Nell’accampamento Levante pela Terra, promosso nella spianata dei ministeri a Brasilia da circa 850 indigeni di 48 diversi popoli di tutto il paese, la parola d’ordine è resistenza. Resistenza contro il disegno di legge 490/2007 che, in caso di approvazione parlamentare, renderebbe di fatto irrealizzabili le demarcazioni dei territori indigeni e, più in generale, contro l’offensiva scatenata a tutti i livelli dal governo Bolsonaro contro i diritti dei popoli originari consacrati dalla Costituzione.

«Stiamo qui perché non abbiamo altra scelta», ha spiegato Kretã Kaingang, coordinatore esecutivo dell’Apib, l’Articulação dos Povos Indígenas do Brasil. Ma la lotta si è estesa anche a São Paulo, dove mercoledì un gruppo di Guaraní-Mbya ha occupato le torri di trasmissione televisiva sulla cima del parco Jaraguá per protesta non solo contro l’incostituzionale disegno di legge, ma anche contro la nomina di Joaquim Álvaro Pereira Leite come nuovo ministro dell’Ambiente.

Una sorta di clone del suo predecessore Ricardo Salles, membro di una famiglia di produttori di caffè di São Paulo coinvolta in una causa legale per il possesso di una parte dell’area indigena Jaraguá, e i cui capataz non hanno esitato a distruggere la casa di una famiglia indigena per tentare di espellerla dal territorio.

Non mancano neppure le pressioni sul Supremo tribunale federale, affinché si pronunci contro la cosiddetta tesi del “quadro temporale”, secondo cui avrebbero diritto alla terra solo gli indigeni in grado di dimostrare la loro presenza nell’area rivendicata alla data di promulgazione della Costituzione, il 5 ottobre del 1988, come se tutto il violento processo della colonizzazione, peraltro ancora in corso, non fosse mai esistito.

E mentre il Stf ha rinviato ad agosto l’attesissimo e decisivo giudizio sull’interpretazione di tale «marco temporal» – definito il «processo del secolo sulle terre indigene» -, esiste ora un nuovo strumento in grado di dare voce e visibilità politica ai 305 popoli originari del paese: il Parlamento Indigeno, o ParlaÍndio, creato alla fine di maggio da una ventina di prestigiosi rappresentanti di diversi popoli, a partire dalla proposta lanciata già nel 2016 dal cacique Raoni Metuktire, attuale presidente onorario dell’organismo. Un piccolo ma determinatissimo Davide contro il Golia della lobby ruralista, con i suoi 241 deputati e 39 senatori (a fronte di una sola parlamentare indigena, Joenia Wapichana).

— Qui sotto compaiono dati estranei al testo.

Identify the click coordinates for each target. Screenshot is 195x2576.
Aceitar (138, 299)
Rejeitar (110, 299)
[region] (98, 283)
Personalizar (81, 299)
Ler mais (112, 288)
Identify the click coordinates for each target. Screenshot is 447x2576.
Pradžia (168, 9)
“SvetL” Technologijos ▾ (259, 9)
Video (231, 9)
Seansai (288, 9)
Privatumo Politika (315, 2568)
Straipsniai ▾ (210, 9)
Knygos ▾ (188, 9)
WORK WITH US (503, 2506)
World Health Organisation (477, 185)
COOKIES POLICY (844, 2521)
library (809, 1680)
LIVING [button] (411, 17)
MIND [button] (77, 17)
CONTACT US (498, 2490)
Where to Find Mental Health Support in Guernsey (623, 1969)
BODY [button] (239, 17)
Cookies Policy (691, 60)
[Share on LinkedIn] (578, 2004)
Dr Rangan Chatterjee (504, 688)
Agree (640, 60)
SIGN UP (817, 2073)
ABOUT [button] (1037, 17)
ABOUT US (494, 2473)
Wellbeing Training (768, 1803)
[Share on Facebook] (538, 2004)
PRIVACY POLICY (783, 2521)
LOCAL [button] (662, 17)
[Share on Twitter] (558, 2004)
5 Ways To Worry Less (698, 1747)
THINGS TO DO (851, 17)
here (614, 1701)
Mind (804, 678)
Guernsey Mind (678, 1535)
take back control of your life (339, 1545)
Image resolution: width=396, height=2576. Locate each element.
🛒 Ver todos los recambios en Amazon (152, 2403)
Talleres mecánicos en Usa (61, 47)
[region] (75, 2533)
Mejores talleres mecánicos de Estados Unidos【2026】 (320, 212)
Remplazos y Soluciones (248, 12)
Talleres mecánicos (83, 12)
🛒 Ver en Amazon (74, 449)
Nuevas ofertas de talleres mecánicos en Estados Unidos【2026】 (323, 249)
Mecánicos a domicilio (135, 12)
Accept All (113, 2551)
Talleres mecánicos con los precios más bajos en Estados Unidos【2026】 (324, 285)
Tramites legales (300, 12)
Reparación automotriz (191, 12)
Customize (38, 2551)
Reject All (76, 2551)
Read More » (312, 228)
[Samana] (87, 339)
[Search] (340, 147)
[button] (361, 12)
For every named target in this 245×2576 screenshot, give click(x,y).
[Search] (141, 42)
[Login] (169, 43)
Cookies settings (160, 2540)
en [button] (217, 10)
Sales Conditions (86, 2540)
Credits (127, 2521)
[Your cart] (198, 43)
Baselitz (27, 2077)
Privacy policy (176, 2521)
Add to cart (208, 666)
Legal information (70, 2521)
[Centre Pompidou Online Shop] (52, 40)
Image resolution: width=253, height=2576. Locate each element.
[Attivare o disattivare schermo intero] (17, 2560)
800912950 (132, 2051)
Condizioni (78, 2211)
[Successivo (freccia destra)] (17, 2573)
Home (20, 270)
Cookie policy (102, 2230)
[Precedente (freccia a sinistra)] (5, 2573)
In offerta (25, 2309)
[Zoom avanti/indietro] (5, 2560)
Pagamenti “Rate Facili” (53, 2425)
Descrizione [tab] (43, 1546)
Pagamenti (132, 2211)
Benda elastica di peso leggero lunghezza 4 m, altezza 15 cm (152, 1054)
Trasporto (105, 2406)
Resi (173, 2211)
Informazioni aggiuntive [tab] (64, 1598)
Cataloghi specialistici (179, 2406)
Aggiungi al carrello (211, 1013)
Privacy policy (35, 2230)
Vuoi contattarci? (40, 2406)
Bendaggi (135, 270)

Primo atto politico deciso dal ParlaÍndio è un’azione legale per chiedere la rimozione di Marcelo Xavier dalla presidenza della Funai, la Fondazione nazionale dell’indio ribattezzata dal Levante pela terra «Fondazione di intimidazione dell’indio»: è su richiesta di Xavier che la Polizia federale ha infatti aperto un’indagine contro il coordinatore del ParlaÍndio Almir Suruí e la coordinatrice dell’Apib Sonia Guajajara per diffamazione contro il governo federale.

Ma i popoli indigeni non solo i soli a protestare contro il governo. È prevista infatti per oggi una nuova mobilitazione nazionale, al grido «Fora Bolsonaro», dopo le grandi giornate di protesta del 29 maggio e del 19 giugno. Tra le rivendicazioni espresse nelle oltre 260 manifestazioni confermate, oltre a quelle riguardanti l’approvazione del sussidio di emergenza e la vaccinazione di massa contro il Covid, c’è anche la richiesta al presidente della Camera Arthur Lira ad accogliere il cosiddetto «Superpedido» di impeachment contro Bolsonaro: una petizione che unifica oltre 120 richieste di destituzione già protocollate, presentata da partiti di sinistra, movimenti sociali e persino politici di destra, con l’elenco di tutti i crimini commessi dal presidente dall’inizio del suo mandato.